Stored data:
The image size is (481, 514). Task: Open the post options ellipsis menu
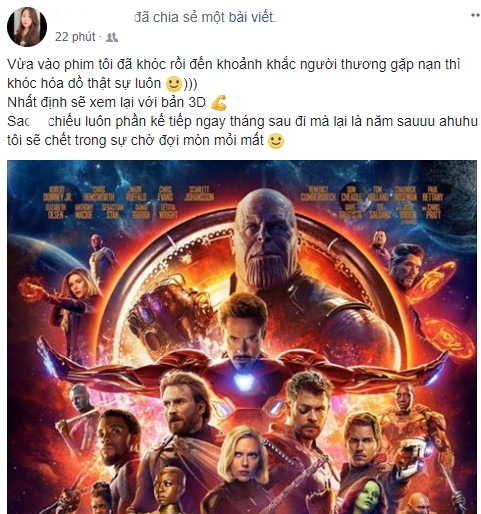(x=476, y=15)
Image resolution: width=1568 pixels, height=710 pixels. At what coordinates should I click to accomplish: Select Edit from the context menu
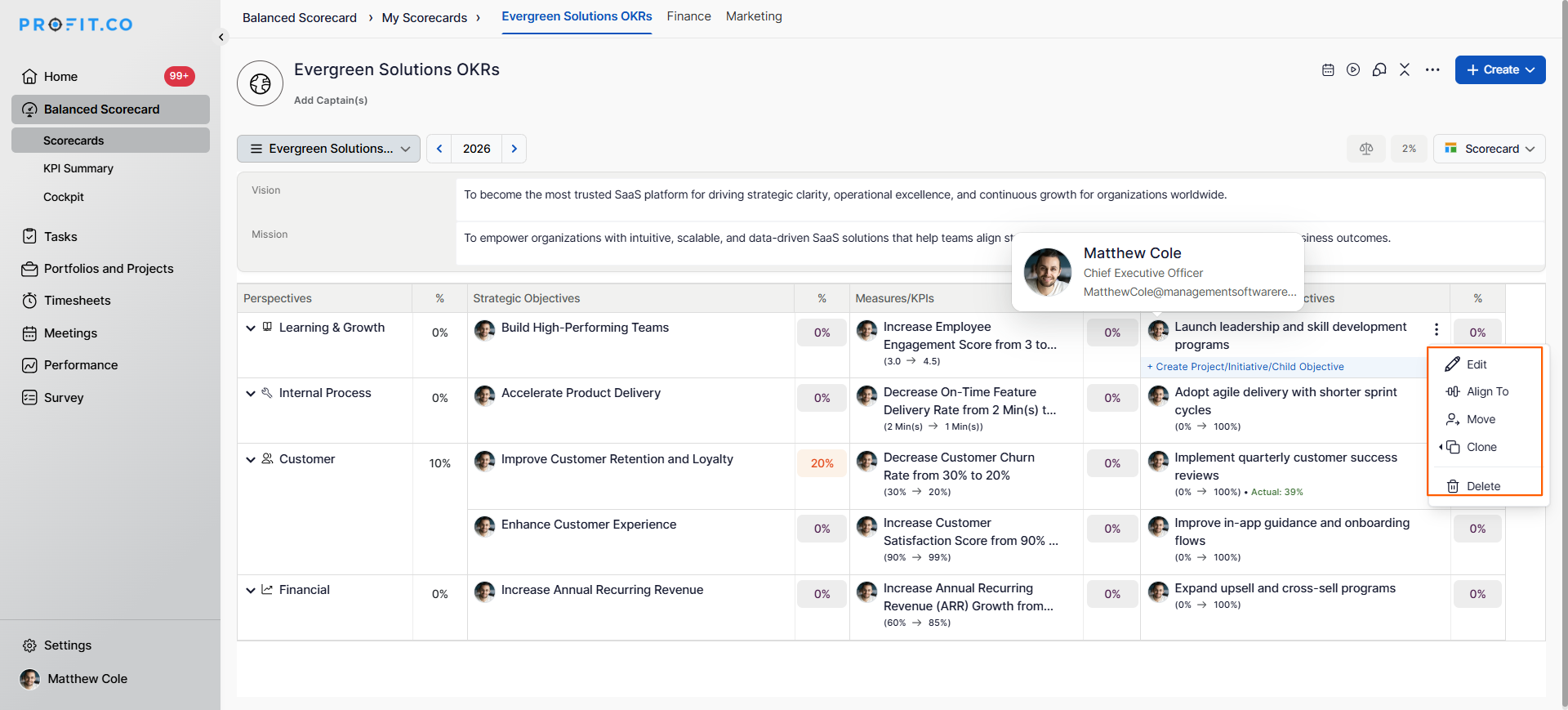1476,364
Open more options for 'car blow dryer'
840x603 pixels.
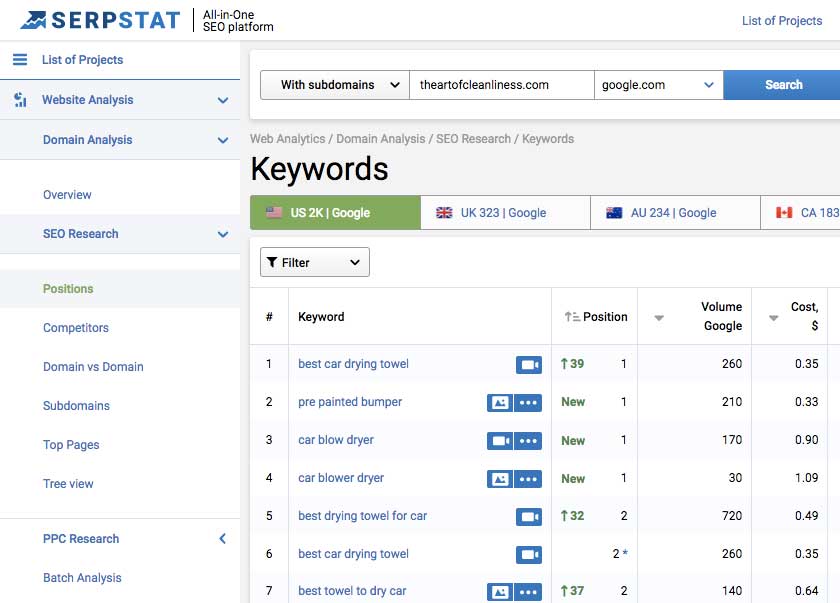point(529,440)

About this exercise: Reproduce the records exactly, images excluded.

Written reply:
The image size is (481, 514). Task: Open the post options ellipsis menu
(x=476, y=15)
Image resolution: width=1568 pixels, height=710 pixels. At what coordinates should I click to accomplish: Select Edit from the context menu
1476,364
Open more options for 'car blow dryer'
840x603 pixels.
point(529,440)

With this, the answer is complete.